> **Exercise description**: Rewrite the items as a numbered list, from the line with "Identify the location of tooltip-line-2: е" through the end of the items, skipping blank lines. Leave the pictures out.

Top of Data records

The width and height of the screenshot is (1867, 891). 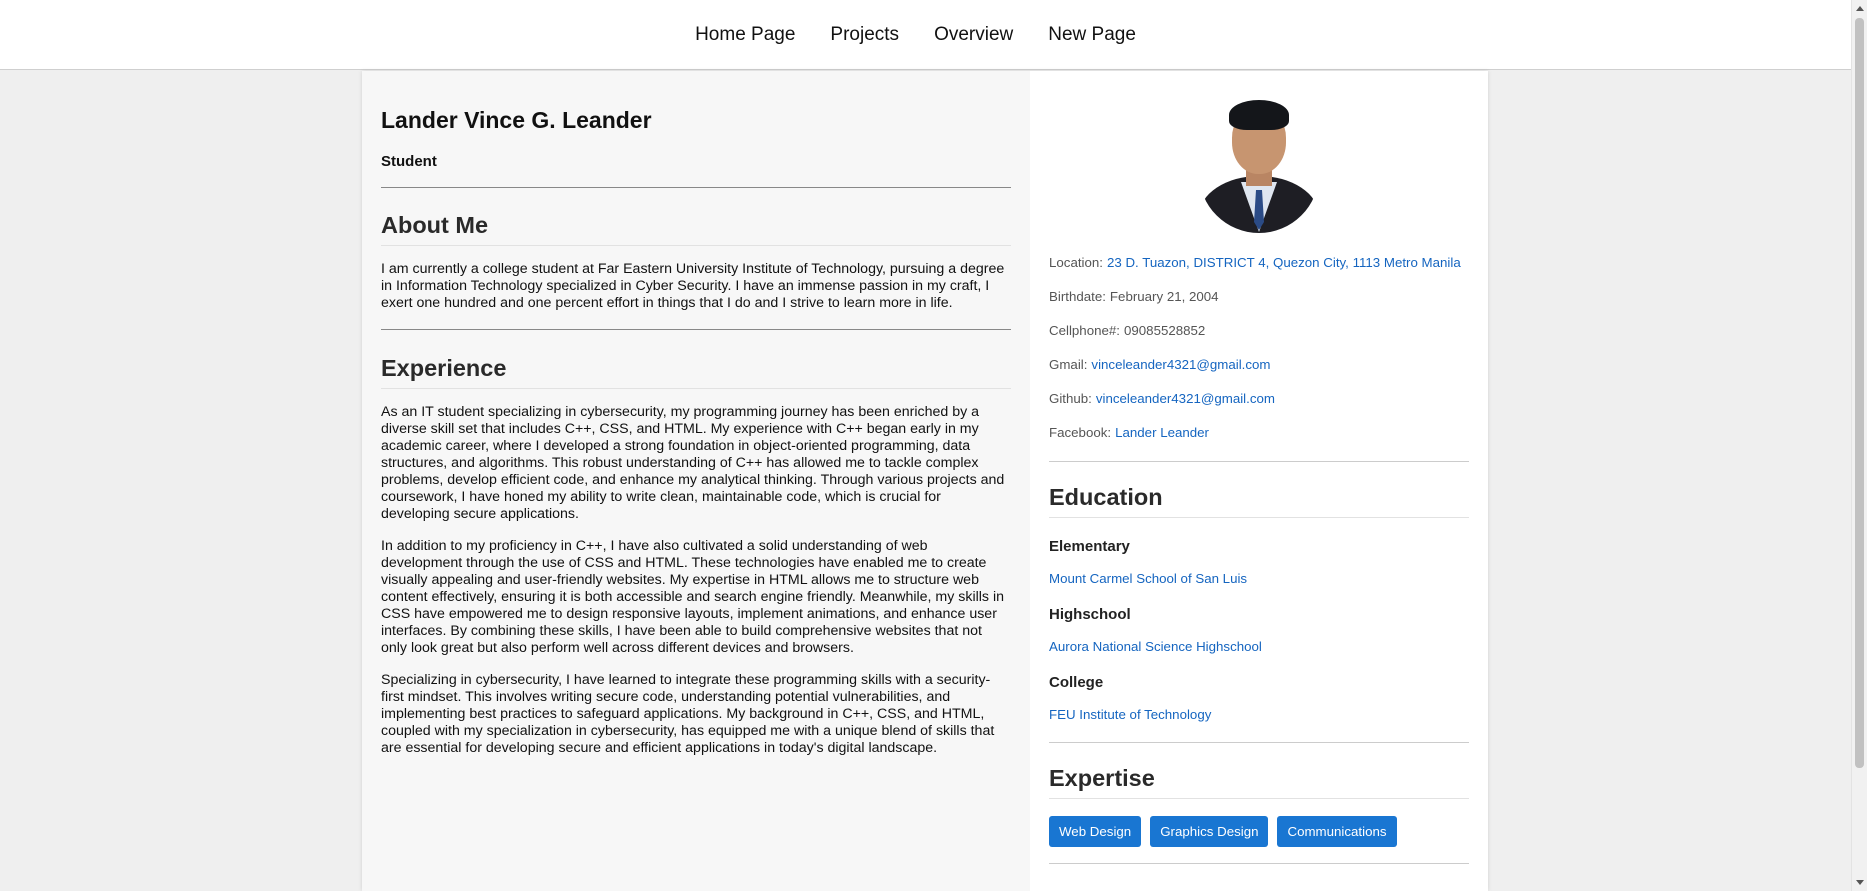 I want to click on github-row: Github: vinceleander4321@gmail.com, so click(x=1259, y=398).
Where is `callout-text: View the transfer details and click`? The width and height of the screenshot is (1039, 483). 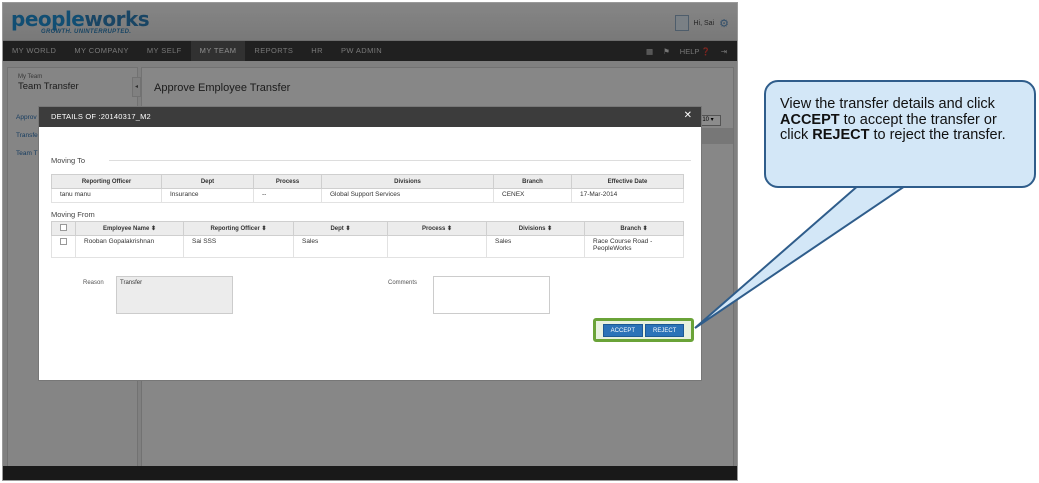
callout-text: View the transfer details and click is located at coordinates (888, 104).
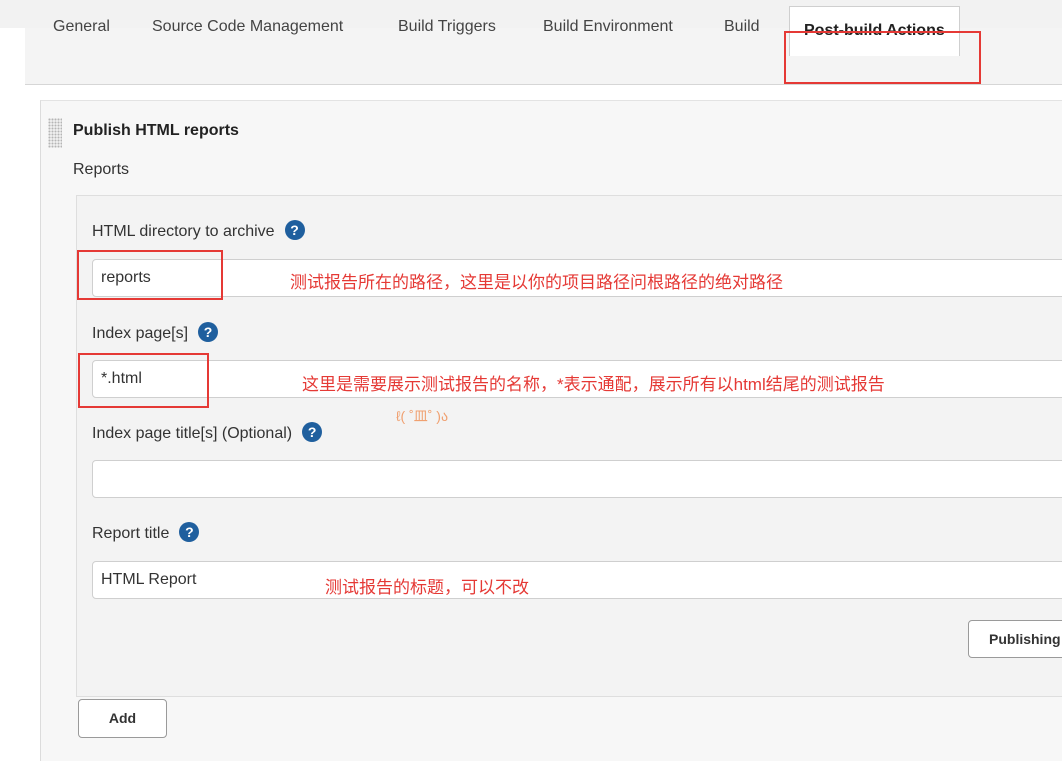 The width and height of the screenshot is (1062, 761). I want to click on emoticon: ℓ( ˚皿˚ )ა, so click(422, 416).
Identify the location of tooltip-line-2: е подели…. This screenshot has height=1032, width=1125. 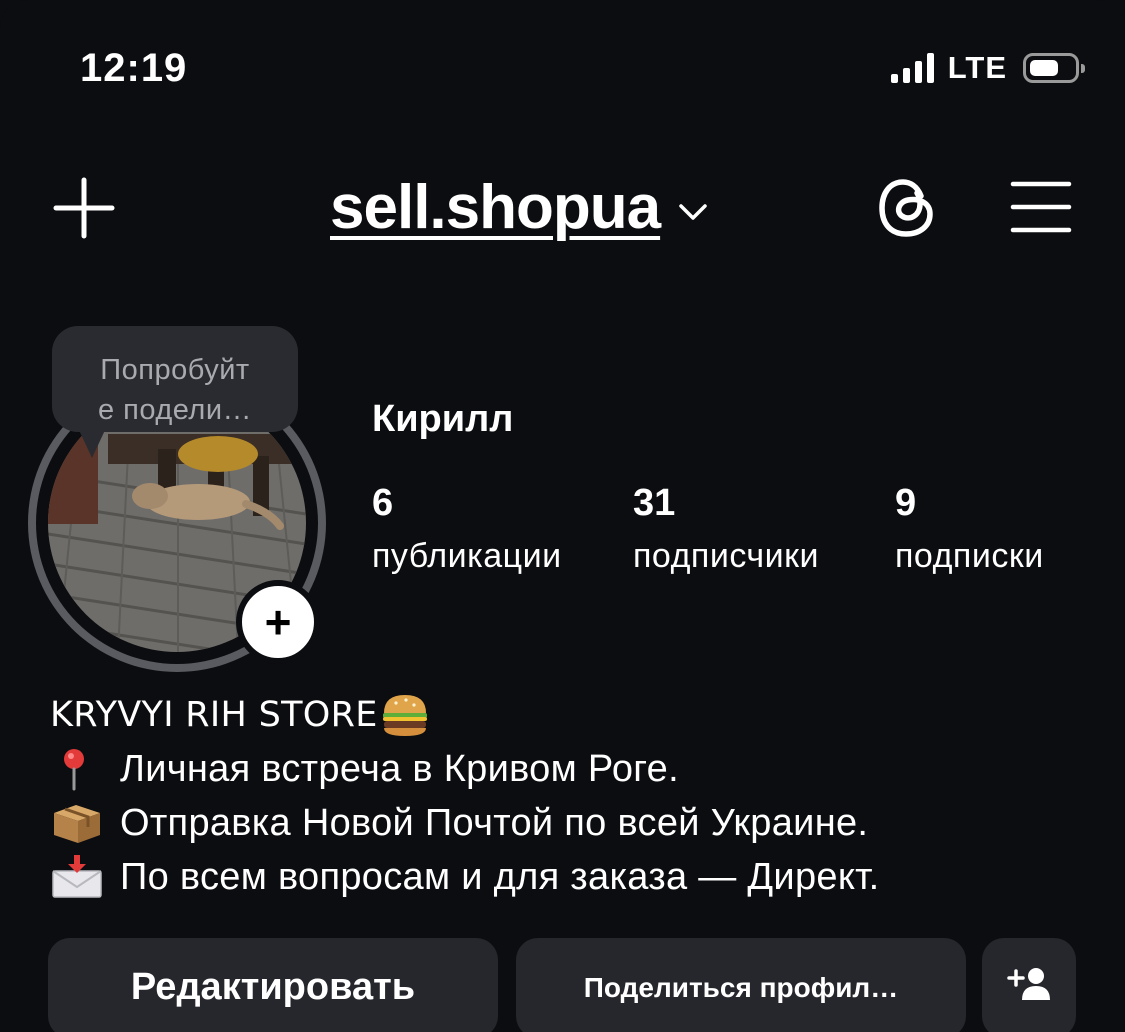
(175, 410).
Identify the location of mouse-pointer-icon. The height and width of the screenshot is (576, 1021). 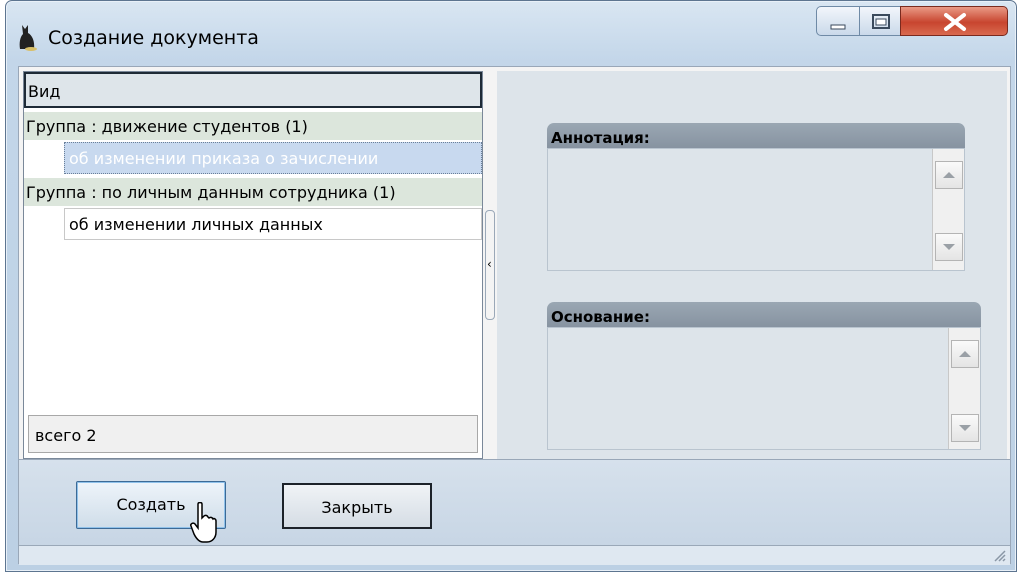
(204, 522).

Bottom of Data records

> **Task result**:
1. Identify the location of tooltip-line-2: е подели…. This screenshot has height=1032, width=1125. 
2. (175, 410).
3. Identify the location of mouse-pointer-icon. The height and width of the screenshot is (576, 1021). 
4. (204, 522).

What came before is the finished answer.